SpaceX’s Falcon 9 rocket, launched from Vandenberg Air Force Base at 5:27 p.m., was carrying 10 satellites to low-Earth orbit. The satellites will be part of a constellation operated by Iridium Communications. All 10 satellites successfully deployed, with the last one deploying about 1 hour and 12 minutes after liftoff.
The rocket’s first stage was previously used during a mission in June.
Officials had warned the launch could be seen across Southern California and beyond. But on the day before the holiday weekend, the streaks of light against the blue sky were something to behold.

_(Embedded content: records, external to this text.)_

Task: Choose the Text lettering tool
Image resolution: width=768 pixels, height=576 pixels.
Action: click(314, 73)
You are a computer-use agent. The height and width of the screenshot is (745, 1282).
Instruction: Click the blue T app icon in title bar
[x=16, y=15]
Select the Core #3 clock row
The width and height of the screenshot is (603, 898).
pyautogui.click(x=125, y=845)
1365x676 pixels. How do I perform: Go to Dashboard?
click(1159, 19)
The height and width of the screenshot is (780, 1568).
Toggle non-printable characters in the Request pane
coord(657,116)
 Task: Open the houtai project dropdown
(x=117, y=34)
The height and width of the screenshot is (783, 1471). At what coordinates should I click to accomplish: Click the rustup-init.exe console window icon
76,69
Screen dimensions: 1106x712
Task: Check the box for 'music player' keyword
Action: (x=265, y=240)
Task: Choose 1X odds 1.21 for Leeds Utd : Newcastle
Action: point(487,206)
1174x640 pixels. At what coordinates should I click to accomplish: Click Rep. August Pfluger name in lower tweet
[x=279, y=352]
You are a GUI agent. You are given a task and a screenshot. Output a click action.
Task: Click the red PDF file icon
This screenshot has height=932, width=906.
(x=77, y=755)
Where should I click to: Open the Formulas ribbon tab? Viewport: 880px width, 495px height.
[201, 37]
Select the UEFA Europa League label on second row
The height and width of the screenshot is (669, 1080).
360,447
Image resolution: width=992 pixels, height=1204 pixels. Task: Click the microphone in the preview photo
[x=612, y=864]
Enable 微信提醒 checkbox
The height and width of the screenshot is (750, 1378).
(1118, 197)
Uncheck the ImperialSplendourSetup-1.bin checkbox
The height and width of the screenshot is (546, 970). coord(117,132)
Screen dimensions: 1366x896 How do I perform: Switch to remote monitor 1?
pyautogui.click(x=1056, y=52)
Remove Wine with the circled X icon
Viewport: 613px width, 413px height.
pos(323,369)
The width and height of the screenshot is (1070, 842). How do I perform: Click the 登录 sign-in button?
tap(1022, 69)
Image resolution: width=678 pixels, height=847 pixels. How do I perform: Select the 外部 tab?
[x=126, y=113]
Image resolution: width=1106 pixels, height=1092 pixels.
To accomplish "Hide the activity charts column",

Many people pulled over their cars to take photos and videos of the sight.
The spectacular show was a media sensation:
— City of Phoenix, AZ (@CityofPhoenixAZ) December 23, 2017
— Amanda (@alias_amanda) December 23, 2017
Many watchers were grateful the launch did not originate from North Korea, aliens, or both.
Just saw the spacex launch. Thankful for twitter because I thought it was aliens or North Korea. pic.twitter.com/GNhde97S8y
— Celia Symons (@celiasymons) December 23, 2017
SpaceX CEO Elon Musk tweeted a video, adding, “Nuclear alien UFO from North Korea.”https://t.co/MtfiVvqUYM
— NPR (@NPR) December 24, 2017
There are always lessons to be learned after any test. Perhaps the most important one in this case is to publicize the launch before it occurs.
At least 130 people called 911 in just one part of Los Angeles County after seeing SpaceX rocket, prompting talk of aliens and North Korea pic.twitter.com/ubfa0Vrkkx
— BNO News (@BNONews) December 23, 2017
As this is the Christmas season, the mesmerizing display brought some holiday comments.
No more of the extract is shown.